Growing lisianthus from seed can be challenging, but it's not so much that it is difficult but that it takes regular care and a whole lot of patience! It takes about 120 days from sowing the seed until it is ready to be transplanted into the garden. I like to plant as close as possible to New Years Day here in zone 7A so that they are ready to plant out on April 1 or possibly the week before. But of course that will vary depending on your growing zone.
I prefer planting the seed in small soil blocks as shown in the photo below, but you can also use plug trays with potting soil. When you first plant, your growing medium should be very moist. The seed, which has a pelleted coating, should be placed on top the soil and either not covered at all or only with a very light coating of vermiculite. Many people find that using the tip of a moistened toothpick is the easiest way to accurately place the seeds where you want them to grow.

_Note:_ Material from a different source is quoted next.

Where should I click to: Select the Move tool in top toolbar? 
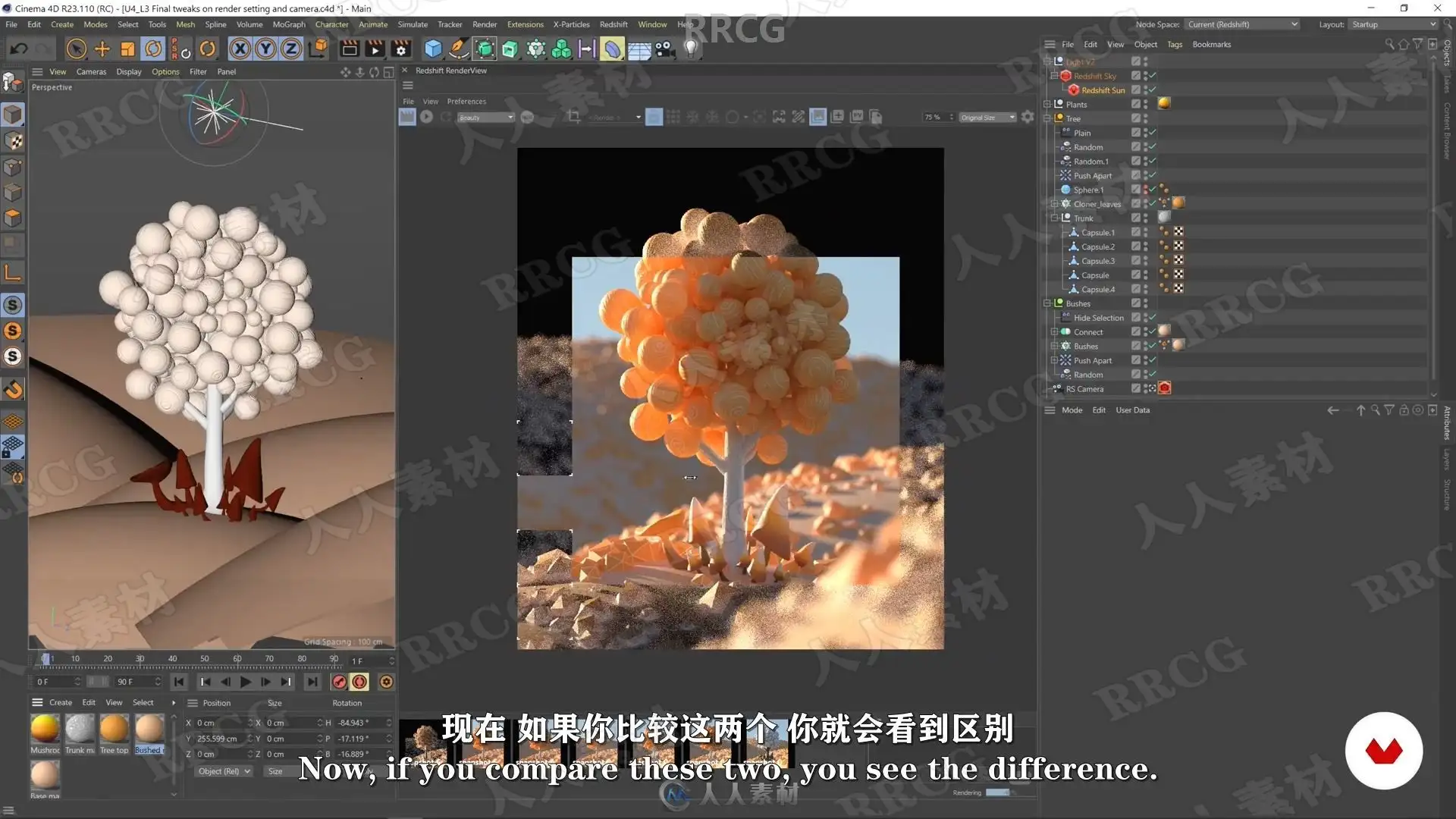tap(102, 49)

Once the seeds are in place, they should be covered with a humidity dome (or some people use plastic wrap over the top of the container) and placed under grow lights and on top of a heat mat. Lisianthus sprouts well at around 75 degrees fahrenheit, so if your heat mat has a thermostat you can set it at that. If yours is like mine and does not have a thermostat, it usually raises the temperature about 20 degrees above the ambient temperature. So I usually keep mine in a cool room around 55-58 degrees so that the heat mat brings the temperature up to around the optimal germination termperature. The seeds benefit from a mist of water over top to help dissolve the pelleted coating, but if the humidity dome has a good seal they shouldn't need further watering for a few days. They should start sprouting in about 10 days. I usually bottom water mine once in that time.

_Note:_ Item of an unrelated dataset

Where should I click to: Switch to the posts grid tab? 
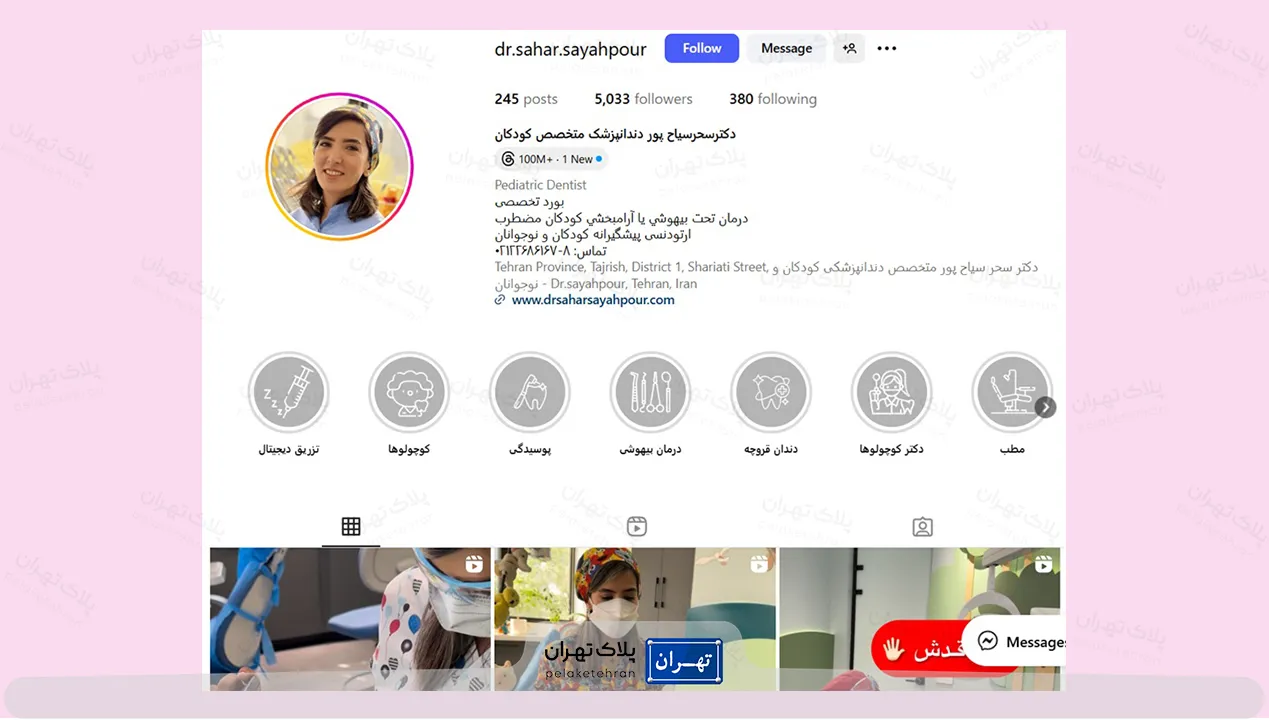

After most of the seeds have germinated the humidity dome should be removed, but they can still stay on the heat mat if the room is cool, or they could be moved to a warmer room. They should not ever be allowed to get warmer than 80 degrees. Too high of temperatures can result in rosetting, which can delay flowering. After the cover has been removed, I find that water every other day is usually ideal, but you can find what works best for you. They should not ever be left in standing water and also should not be allowed to get totally dry. Mildew will usually grow on the surface of the potting soil, which is fine, but it can hinder your ability to tell how moist the soil is. I recommend fertilizing with a diluted fish & seawead fertilizer (I use Neptune's Harvest) starting about a month after planting and continuing about once a week as long as they're inside.
Lisianthus can be planted into the garden three or four weeks before the last frost (after hardening off). They can handle a light freeze but should be covered if the temperatures drop below 28 degrees (or below 32 degrees when they are first planted out before they are fully established). It is important to get them in the garden before the heat gets to its full intensity. They do well in full sun but benefit from afternoon shade in warmer climates.
I strongly recommend horizontal netting for lisianthus. Although it makes harvesting a little more tedious, if they are not netted, the weight of the flowers will often cause them to topple when there is strong wind and/or a rain storm. If you're growing a tall variety, it can be beneficial to do two layers of netting, one at 8-10 inches and another at 16-18 inches.